Here Maps Spreads Across Platforms and Engines
Strong momentum at Nokia’s Here unit is enabling the provider of digital maps and services to expand its reach across the globe thanks to the advantages of being platform-neutral and search engine-agnostic.
Last week, Here announced that it would provide Chinese Baidu with digital map data for the search firm’s location services, aimed at Chinese travellers outside of China. Here data will be used in versions of Baidu Maps for Android and iOS. The companies point to the growing number of Chinese tourists travelling abroad — now almost 100 million per year. Here data will be used to assist these tourists as they travel further and spend more. Key destination sites for Chinese tourists beyond Taiwan and Hong Kong now include Seoul, London, Paris and Berlin.
Providing points of interest and directions to 100 million tourists and shoppers who are new to a city provides opportunities to bring contextual offers in native languages, potentially enabling retailers and restaurants to reach this specific audience with very targeted messages.
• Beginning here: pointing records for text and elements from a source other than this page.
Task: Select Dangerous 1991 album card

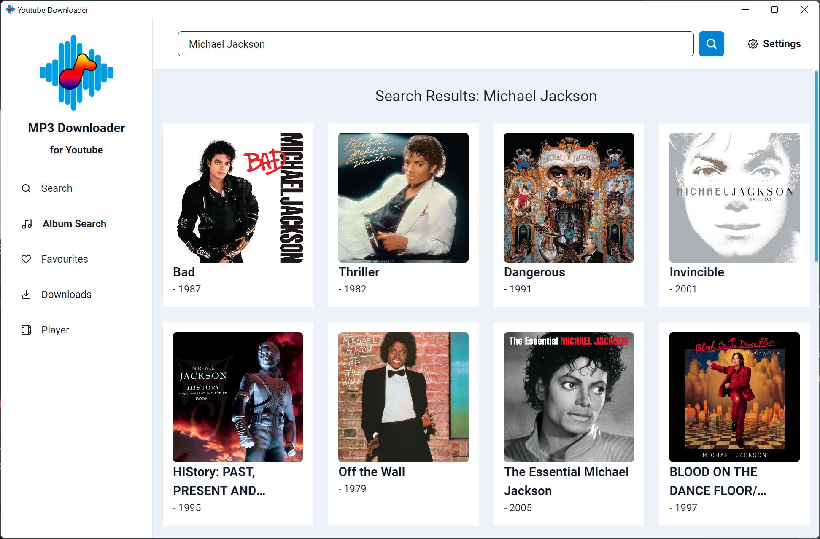Action: pyautogui.click(x=568, y=214)
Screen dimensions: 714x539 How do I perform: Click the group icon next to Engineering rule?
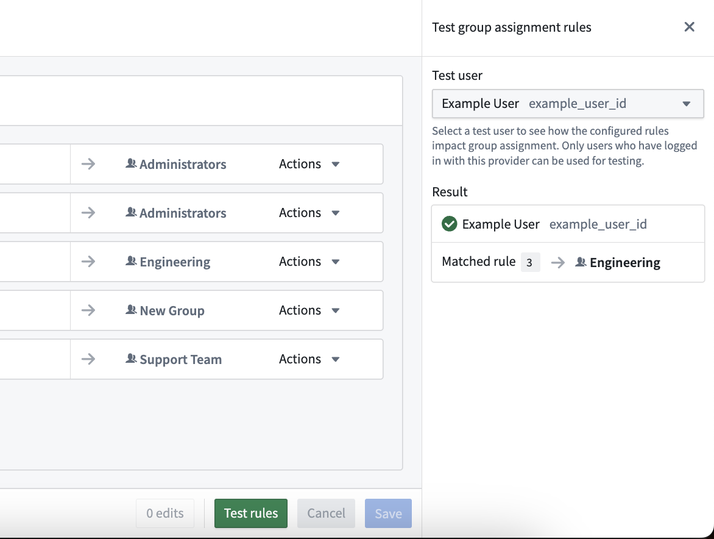tap(131, 261)
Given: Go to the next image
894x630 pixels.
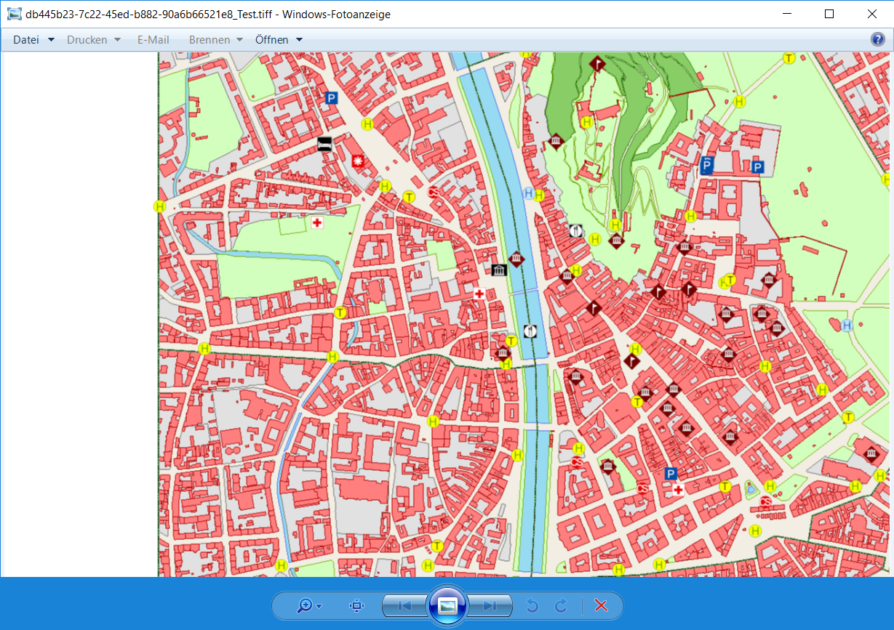Looking at the screenshot, I should (490, 605).
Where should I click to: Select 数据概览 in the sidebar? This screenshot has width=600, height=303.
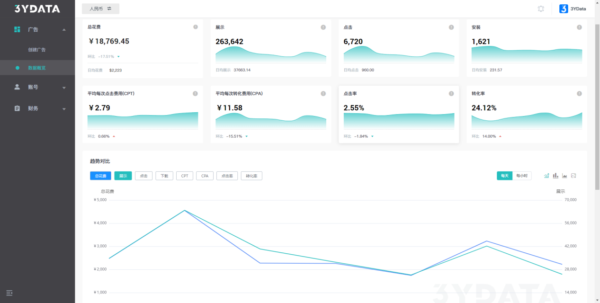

In an effort to expand its customer numbers, Nokia also announced that Here Maps is now available for a wide number of Android devices via the Google Play Store. This pits Nokia’s Here against Google’s maps app. There’s a high level of subjectivity to the quality of search and usability in each map application, but Here provides users the ability to store most maps directly on the device for offline use — a key differentiator and a feature that’s particularly useful for travellers concerned about data charges abroad. Nokia has announced that an updated version of Here will be available for iOS in “early 2015”.
Here has grown well beyond its original Windows Phone origins and will be soon be available for most recently-released smartphones. Here is also a supplier to automobile makers and manufacturers of navigation devices, and is being used on Samsung’s Tizen-based wearables.
Suppliers of quality, wide-area digital maps are limited. TomTom’s Tele Atlas unit and the crowd-sourced OpenStreetMap initiative also offer digital map data through different models. However, momentum is currently in Nokia’s favour, partly a result of being less attached to a specific platform. If Nokia could grow fresh business models in its mapping unit, it could use geography to its advantage.